Part 1: Development of the stem cell assay and its potential

Mark L. Rosenblum, Massimo A. Gerosa, Charles B. Wilson, Geoffrey R. Barger, Bertran F. Pertuiset, Nicolas de Tribolet, and Dolores V. Dougherty

✓ A stem cell assay for human malignant gliomas has been developed. Cells obtained from tumor biopsies grew into colonies composed of malignant glial cells, as documented by histochemical, immunohistochemical, and immunobiological techniques. Studies suggest that the disaggregated cells are representative of the cells within the solid tumor.

Clonogenic cells were obtained from 48 tumors and analyzed for their in vitro sensitivity to graded doses of 1,3-bis(2-chloroethyl)-1-nitrosourea (BCNU). The in vitro anti-tumor activity of BCNU at clinically achievable doses was compared to clinical response to the agent based on changes in computerized tomographic scan, radionuclide brain scan, and neurological examinations. Twenty-two patients received nitrosoureas before or after tumor specimen analysis, and were eligible for in vitro-in situ correlations. Clinical tumor sensitivity to nitrosoureas was predicted by culture results in 42% of all evaluable patients, and clinical resistance was predicted in 100%. The capability of the assay can be appreciated best for the 13 patients not treated with BCNU prior to culture; the in vitro prediction of clinical sensitivity and resistance was 71% and 100%, respectively.
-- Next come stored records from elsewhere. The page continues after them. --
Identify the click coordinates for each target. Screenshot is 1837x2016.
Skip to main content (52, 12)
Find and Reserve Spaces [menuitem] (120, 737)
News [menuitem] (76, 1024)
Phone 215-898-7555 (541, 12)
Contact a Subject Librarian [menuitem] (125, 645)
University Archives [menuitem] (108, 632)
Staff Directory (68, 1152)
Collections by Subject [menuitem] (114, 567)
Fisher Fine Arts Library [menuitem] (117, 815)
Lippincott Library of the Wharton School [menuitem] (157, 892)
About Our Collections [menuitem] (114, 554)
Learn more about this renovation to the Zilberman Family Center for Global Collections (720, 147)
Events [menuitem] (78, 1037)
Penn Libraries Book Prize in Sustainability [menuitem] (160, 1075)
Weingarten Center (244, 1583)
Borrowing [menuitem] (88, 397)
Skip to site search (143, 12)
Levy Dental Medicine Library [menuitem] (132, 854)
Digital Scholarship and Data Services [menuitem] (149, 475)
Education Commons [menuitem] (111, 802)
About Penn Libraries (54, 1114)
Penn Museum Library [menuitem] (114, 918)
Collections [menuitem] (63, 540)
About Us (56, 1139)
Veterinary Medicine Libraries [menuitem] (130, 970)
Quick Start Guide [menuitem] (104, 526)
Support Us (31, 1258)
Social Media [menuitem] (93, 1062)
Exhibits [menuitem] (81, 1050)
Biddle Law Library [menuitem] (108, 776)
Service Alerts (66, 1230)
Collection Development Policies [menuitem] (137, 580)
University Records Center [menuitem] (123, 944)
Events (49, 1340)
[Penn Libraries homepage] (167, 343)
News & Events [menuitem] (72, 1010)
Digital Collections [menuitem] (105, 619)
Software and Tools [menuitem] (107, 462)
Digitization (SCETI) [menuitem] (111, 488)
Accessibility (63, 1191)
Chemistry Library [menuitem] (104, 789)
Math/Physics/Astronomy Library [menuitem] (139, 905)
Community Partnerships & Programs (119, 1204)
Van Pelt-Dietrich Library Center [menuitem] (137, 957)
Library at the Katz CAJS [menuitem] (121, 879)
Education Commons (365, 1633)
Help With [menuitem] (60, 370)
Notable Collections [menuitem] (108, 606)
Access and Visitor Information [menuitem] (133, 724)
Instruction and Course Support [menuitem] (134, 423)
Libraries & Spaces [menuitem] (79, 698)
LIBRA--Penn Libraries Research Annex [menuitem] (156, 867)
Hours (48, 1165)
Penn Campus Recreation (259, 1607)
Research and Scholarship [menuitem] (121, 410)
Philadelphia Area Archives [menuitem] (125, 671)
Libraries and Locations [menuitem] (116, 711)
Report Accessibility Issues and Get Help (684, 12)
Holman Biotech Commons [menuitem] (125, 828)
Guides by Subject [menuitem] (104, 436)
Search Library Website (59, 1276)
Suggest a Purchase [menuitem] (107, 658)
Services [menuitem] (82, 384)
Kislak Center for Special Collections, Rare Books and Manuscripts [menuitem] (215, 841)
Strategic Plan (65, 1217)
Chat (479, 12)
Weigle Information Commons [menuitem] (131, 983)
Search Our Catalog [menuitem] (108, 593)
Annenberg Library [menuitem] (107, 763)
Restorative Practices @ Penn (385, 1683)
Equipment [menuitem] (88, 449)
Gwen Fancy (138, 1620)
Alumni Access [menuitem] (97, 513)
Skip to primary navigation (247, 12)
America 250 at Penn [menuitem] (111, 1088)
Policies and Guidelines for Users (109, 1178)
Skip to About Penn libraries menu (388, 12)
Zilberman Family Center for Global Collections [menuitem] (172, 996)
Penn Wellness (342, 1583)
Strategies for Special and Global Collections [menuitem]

Preliminary findings show that clinical tumor resistance to BCNU may result from “intrinsic” cell resistance in some patients and from inadequate delivery of drug to tumor cells in other cases. The potential utility of this method to study the reason(s) for tumor cell resistance to drugs, to screen new chemotherapeutic agents, to individualize patient treatment, and to investigate tumor biology is discussed.